Anaphylatoxin receptor promiscuity for commonly used complement C5a peptide agonists.

The complement system is an essential component of innate immunity. Its activation generates the effector cleavage proteins, anaphylatoxins C3a and C5a, that exert activity by interacting with three structurally related seven-transmembrane receptors. C3a activates C3aR, whilst C5a interacts with both C5aR1 and C5aR2 with equal potency. Of the three receptors, C5aR1 in particular is considered the most functionally potent inflammatory driver and has been the major target for pharmacological development. Multiple peptidic C5a agonists have been developed to target C5aR1, with the full agonists EP54 (YSFKPMPLaR) and EP67 (YSFKDMP(MeL)aR), and the partial agonist C028 (C5a, NMe-FKPdChaChadR) being the most commonly utilised in research. Recent studies have indicated that small complement peptide ligands may lack selectivity amongst the three anaphylatoxin receptors, however this has not been uniformly confirmed for these commonly used C5a agonists.
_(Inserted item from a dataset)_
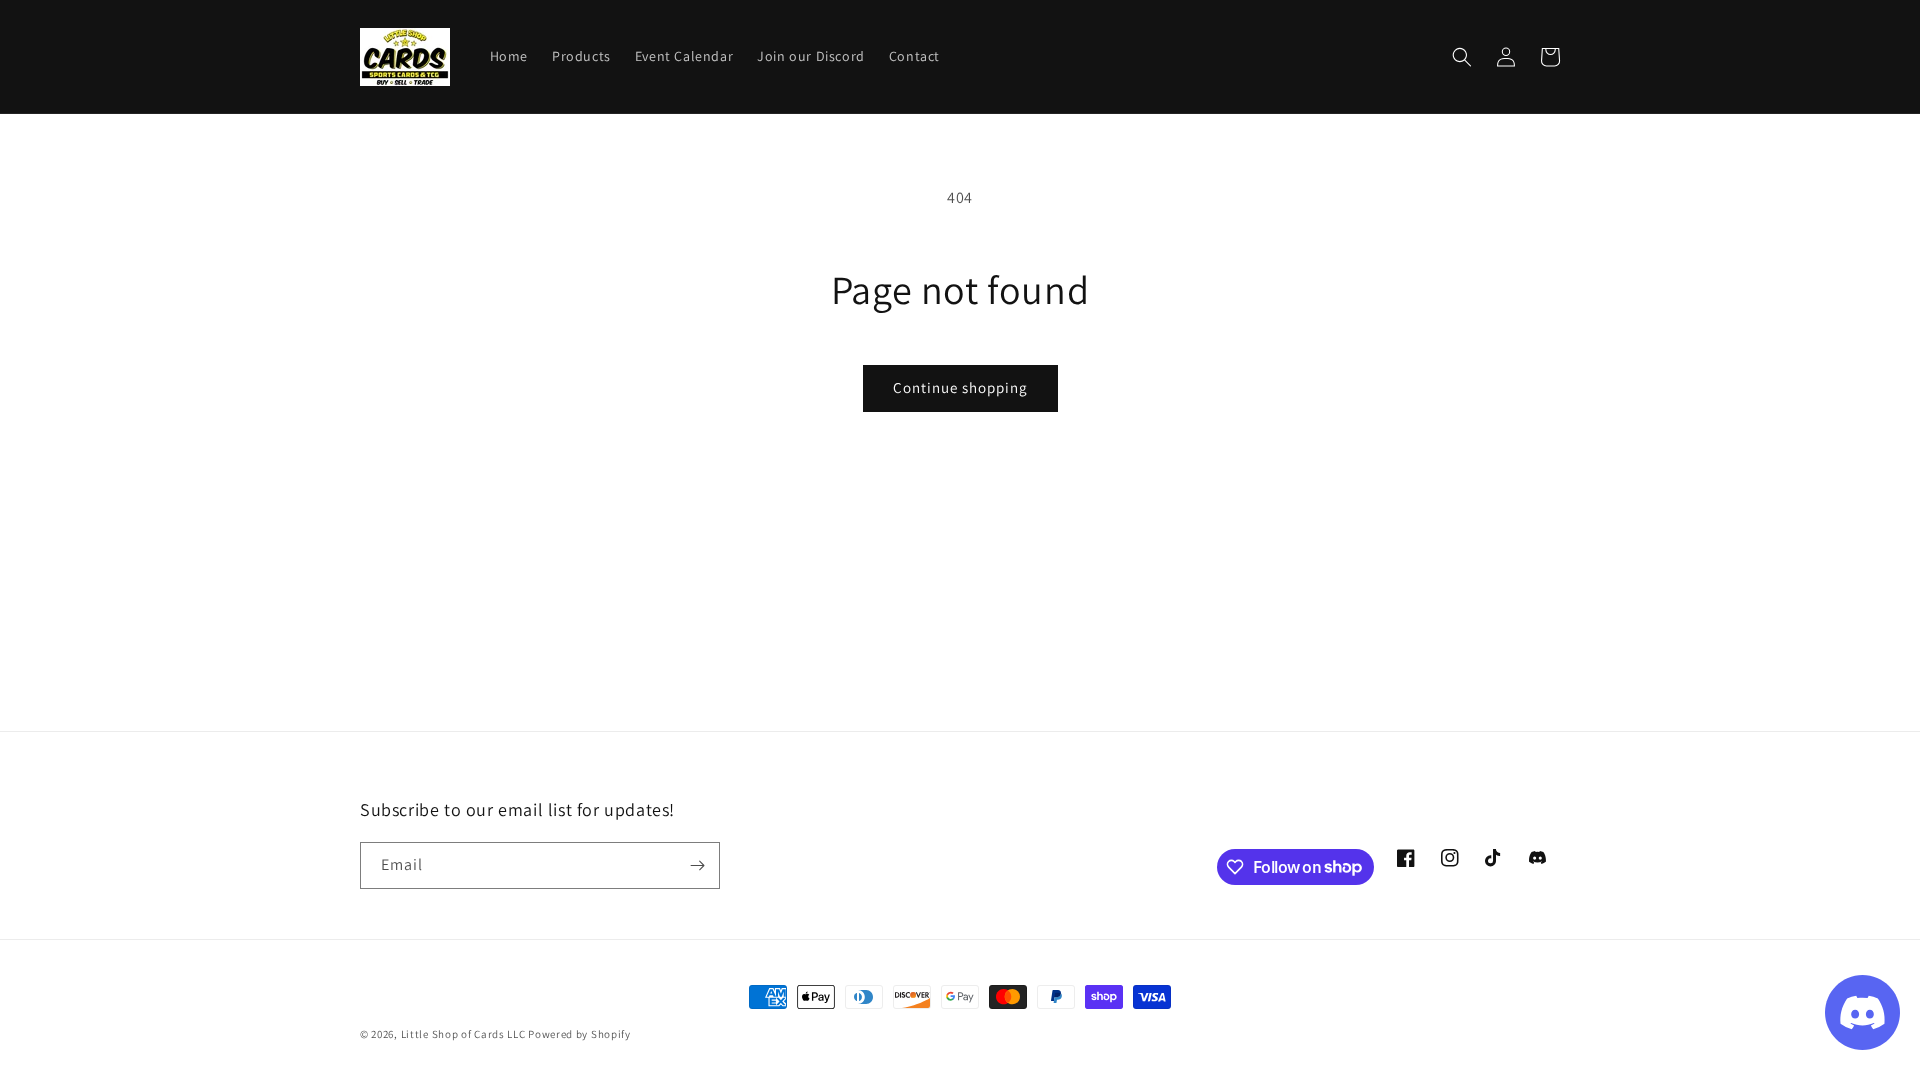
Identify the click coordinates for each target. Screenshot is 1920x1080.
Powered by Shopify (579, 1034)
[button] (1462, 57)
In the present study, we therefore characterised the pharmacological activity of EP54, EP67, and C5a at human C5aR1, C5aR2 and C3aR, by conducting signalling assays in transfected cell lines, and in human primary macrophages. Our results revealed that none of the compounds tested were selective for human C5aR1. Both EP54 and EP67 were potent, full C3aR agonists, and EP54 and C5a potently and partially activated human C5aR2. Therefore, we caution against the usage of these ligands, particularly EP54 and EP67, as C5a surrogates in C5a/ C5aR research.